Status: open / Type of Theses: Master theses / Location: Leipzig
Variational Autoencoders (VAEs) have become a cornerstone of modern representation learning, with the β-VAE variant introducing a tunable weight β to balance the trade-off between reconstruction fidelity and latent space disentanglement. However, the choice of β has a strong impact on the quality of the learned embeddings, and in practice it is often determined by manual tuning or trial-and-error, which is inefficient and may yield suboptimal results. This problem is particularly pronounced in biomedical applications, where latent representations are expected to capture meaningful biological variability while maintaining sufficient reconstruction accuracy.

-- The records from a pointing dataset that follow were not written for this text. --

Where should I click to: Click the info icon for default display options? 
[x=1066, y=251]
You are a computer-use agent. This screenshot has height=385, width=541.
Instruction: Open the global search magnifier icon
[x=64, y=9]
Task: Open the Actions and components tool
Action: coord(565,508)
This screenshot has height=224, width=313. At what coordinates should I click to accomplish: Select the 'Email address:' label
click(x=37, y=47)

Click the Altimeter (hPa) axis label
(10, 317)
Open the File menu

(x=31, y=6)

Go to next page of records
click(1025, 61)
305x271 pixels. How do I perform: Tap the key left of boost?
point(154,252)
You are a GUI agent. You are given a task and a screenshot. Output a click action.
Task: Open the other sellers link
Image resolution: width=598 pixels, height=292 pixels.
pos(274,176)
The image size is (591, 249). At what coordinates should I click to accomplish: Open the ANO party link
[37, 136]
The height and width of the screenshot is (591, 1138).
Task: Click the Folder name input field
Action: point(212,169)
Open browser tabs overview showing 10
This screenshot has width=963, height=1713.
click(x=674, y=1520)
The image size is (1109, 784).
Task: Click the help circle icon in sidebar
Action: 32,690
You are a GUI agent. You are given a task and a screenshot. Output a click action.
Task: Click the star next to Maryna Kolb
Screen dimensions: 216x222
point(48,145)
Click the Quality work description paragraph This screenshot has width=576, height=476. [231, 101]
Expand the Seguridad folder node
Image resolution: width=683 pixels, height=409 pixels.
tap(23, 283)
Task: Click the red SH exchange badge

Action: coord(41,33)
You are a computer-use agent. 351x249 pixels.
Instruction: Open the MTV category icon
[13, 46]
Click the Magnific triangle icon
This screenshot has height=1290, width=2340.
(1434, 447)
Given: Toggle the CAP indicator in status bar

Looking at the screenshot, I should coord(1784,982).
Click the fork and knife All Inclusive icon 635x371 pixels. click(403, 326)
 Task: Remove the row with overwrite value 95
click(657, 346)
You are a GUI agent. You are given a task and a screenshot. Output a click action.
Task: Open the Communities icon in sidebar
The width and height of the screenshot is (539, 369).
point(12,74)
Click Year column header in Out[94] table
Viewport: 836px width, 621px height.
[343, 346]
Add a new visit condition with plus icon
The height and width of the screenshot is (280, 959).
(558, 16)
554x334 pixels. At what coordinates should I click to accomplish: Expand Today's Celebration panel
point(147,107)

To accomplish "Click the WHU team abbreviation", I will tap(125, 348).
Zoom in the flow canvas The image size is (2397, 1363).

This thesis will explore one principled strategy for determining and adjusting the β weight, either by (a) deriving upper and lower bounds for reconstruction loss and KL-divergence to estimate meaningful β ranges, or by (b) implementing an adaptive adjustment scheme inspired by ControlVAE (Shao et al., 2020), which dynamically tunes β during training. The chosen approach will serve as the main focus of the thesis, aiming to provide a systematic alternative to manual hyperparameter selection.
The implementation will be carried out within the group’s autoencoder framework AUTOENCODIX (https://github.com/jan-forest/autoencodix), which provides a modular infrastructure for training and evaluating autoencoder architectures. The developed method will be benchmarked on biomedical data modalities and integration tasks, assessing both technical performance (e.g. reconstruction error, latent disentanglement, and convergence behavior) and biological relevance of the learned embeddings.
This work will contribute to making β-VAEs more robust and user-friendly for biomedical applications, reducing reliance on manual tuning and enabling more principled exploration of latent representations in complex datasets.
Student profile: Master Mathematics/Physics/Data Science/Bioinformatik/Informatik. Thesis requires either prior knowledge of probability measure theory for probabilistic representation learning (VAEs) OR prior experience in PyTorch implementation of neural networks, ideally autoencoders.